Still, in both cases people could have easily been killed, and it was only dumb luck that prevented that in the police's case.
Perhaps law enforcement in this country needs to have a separate court to prosecute these breaches in discipline. And that's what something like this is--a breach of discipline. I can't see how anyone could call that an honest mistake. There has to be a very, very high level of planning, discipline and care going into something that could have dead bodies as an outcome. Plan execution has to be followed to the letter. The map reader or address verifier got it wrong. Some one else should have verified before they went in. That should have been part of training, and double man address verification performed each time as a matter of standard operating procedure.
I have long felt that police should be subject to criminal charges when they purposefully abuse or misuse their authority. Call it "Breach of Public trust". Throw in any elected official into that as well.
I can't see how anyone could call that an honest mistake.
We do not have any information on what led the police to that address. Any number of things could have caused such an error: Transposition of numbers in the address, 1128 instead of 1182, is but one example.

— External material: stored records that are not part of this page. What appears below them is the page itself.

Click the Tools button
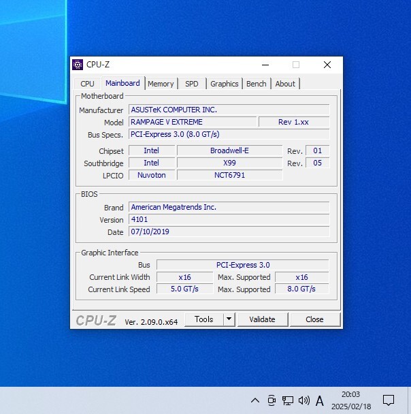411x414 pixels. 203,319
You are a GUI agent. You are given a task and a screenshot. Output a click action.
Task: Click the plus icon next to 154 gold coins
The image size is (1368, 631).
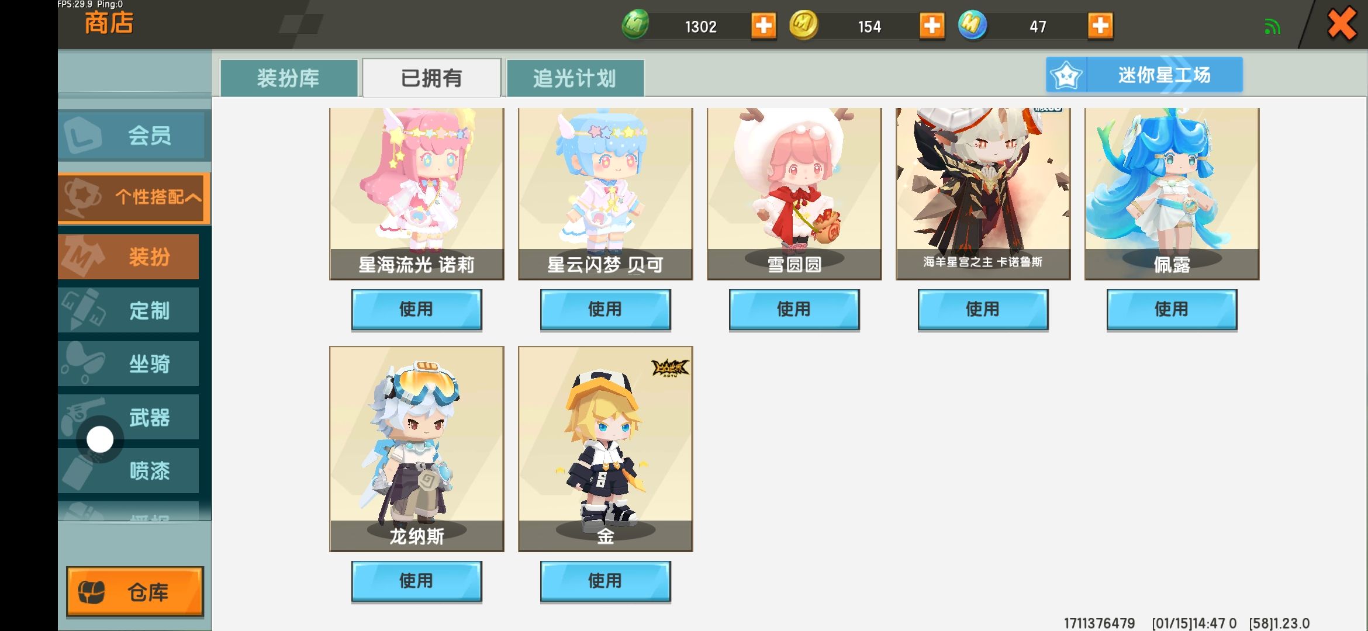[x=932, y=26]
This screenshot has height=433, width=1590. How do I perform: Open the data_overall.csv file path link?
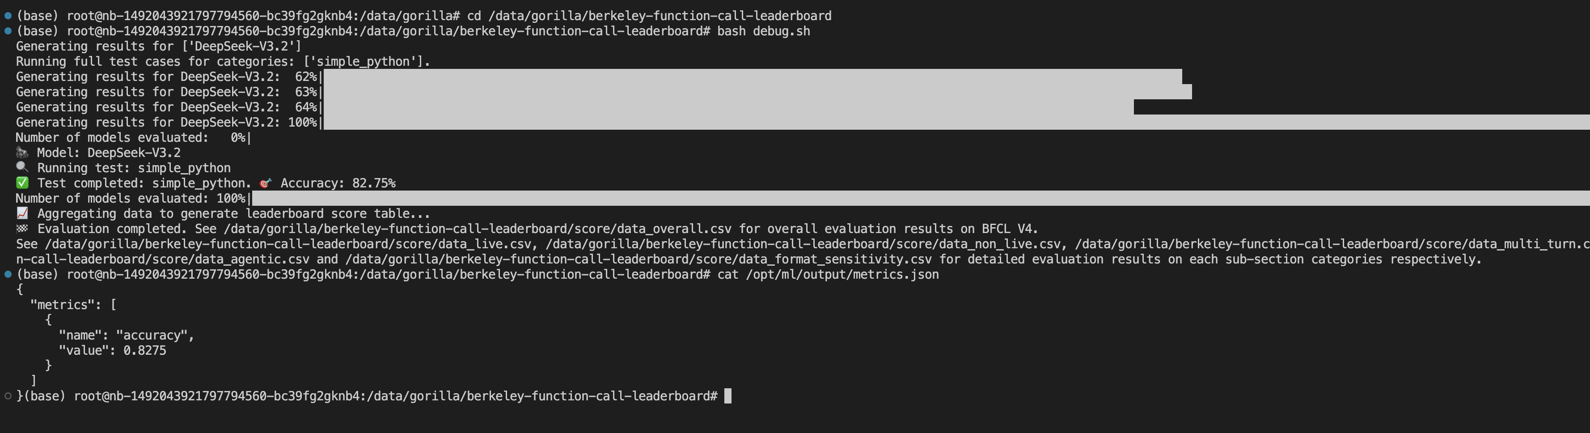[x=477, y=229]
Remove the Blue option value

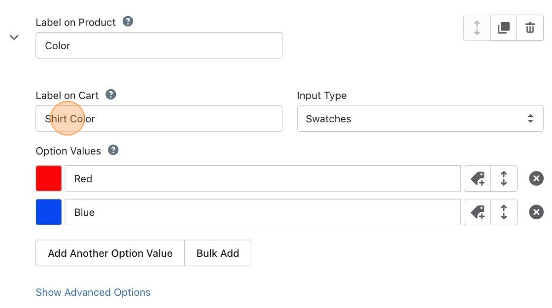[536, 212]
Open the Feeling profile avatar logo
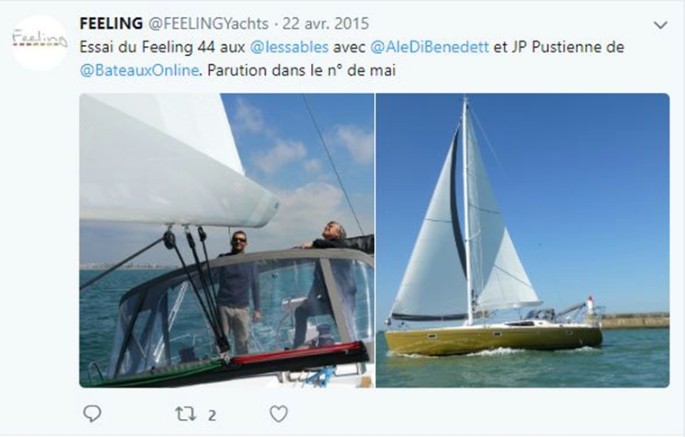This screenshot has height=437, width=685. [40, 42]
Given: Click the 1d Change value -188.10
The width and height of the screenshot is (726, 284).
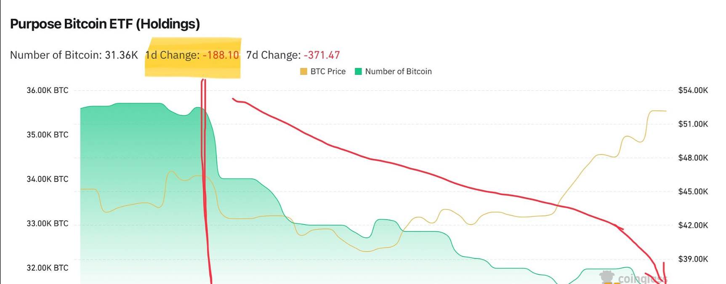Looking at the screenshot, I should 221,55.
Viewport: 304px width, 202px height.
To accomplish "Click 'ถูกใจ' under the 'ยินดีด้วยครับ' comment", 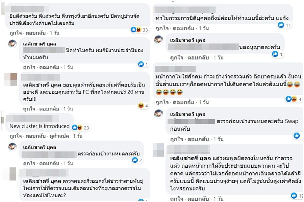I will coord(16,33).
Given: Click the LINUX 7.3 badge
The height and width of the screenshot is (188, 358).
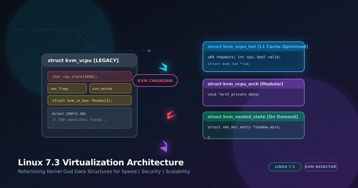Looking at the screenshot, I should [x=285, y=167].
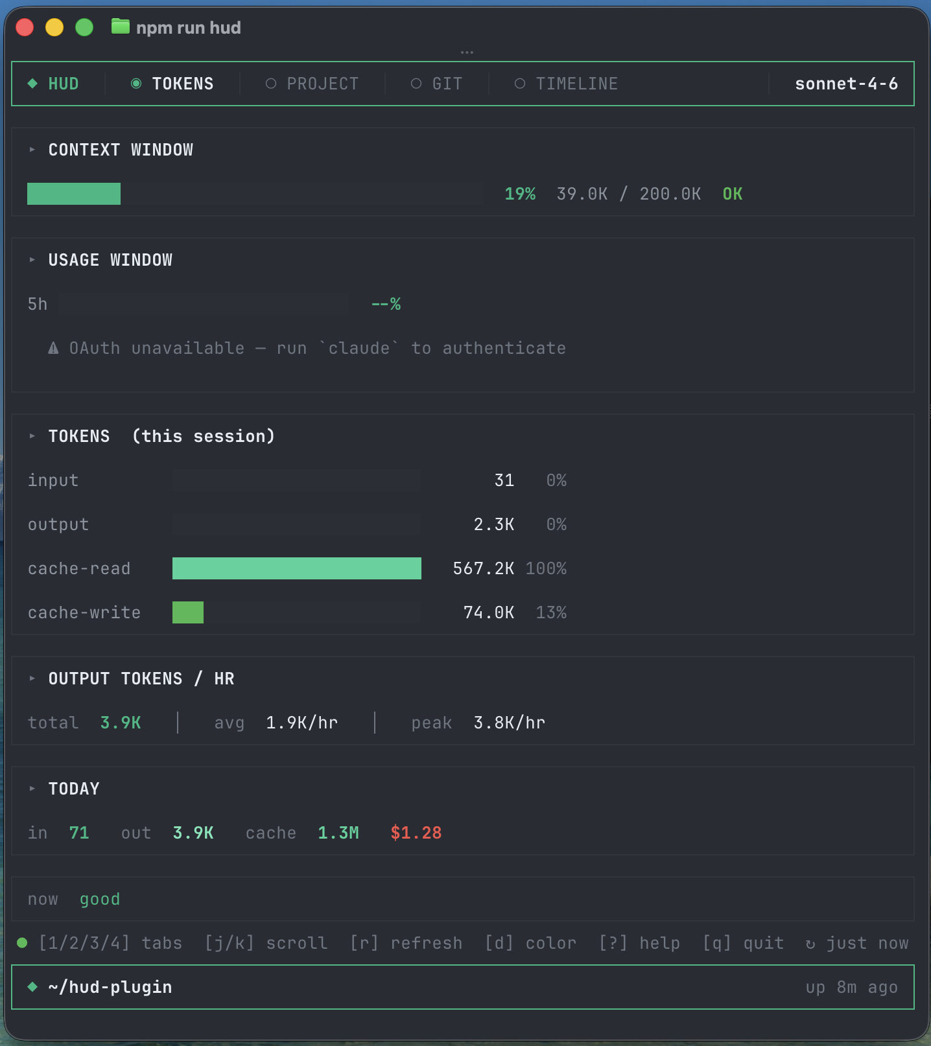Toggle the TODAY section disclosure arrow
This screenshot has width=931, height=1046.
click(x=32, y=789)
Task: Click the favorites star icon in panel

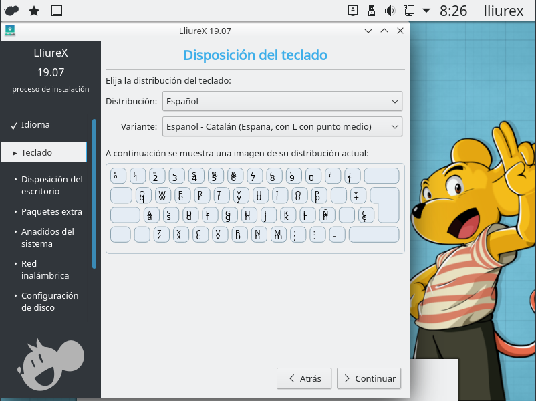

Similiar incident happened several years back (in the 80s if I remember right) in Vegas, but with an assault team of bounty hunters, not cops. Kicked in a door in the middle of the night, came in with weapons drawn. The homeowner responded with a full magazine before being gunned down, his girlfriend too. At that point, the bounty hunters realized they had the wrong address, and the two dead people on the floor were not the suspects they were seeking.
Some of the bounty hunters were dead or wounded and got left behind as the rest all ran to their vehicles and fled the scene.
The Taxpayers want a Drug War, they'll have to cover the costs of the occasional screw-up. So it goes.
If the idea is punitive damages, great. I just don't believe those folks were wronged seriously enough 'win' a jackpot worthy of retiring on.
If punititve damages need to be extracted fine, I agree. I'm not defending incompetence. Give to widows & orphans, or another worthy cause.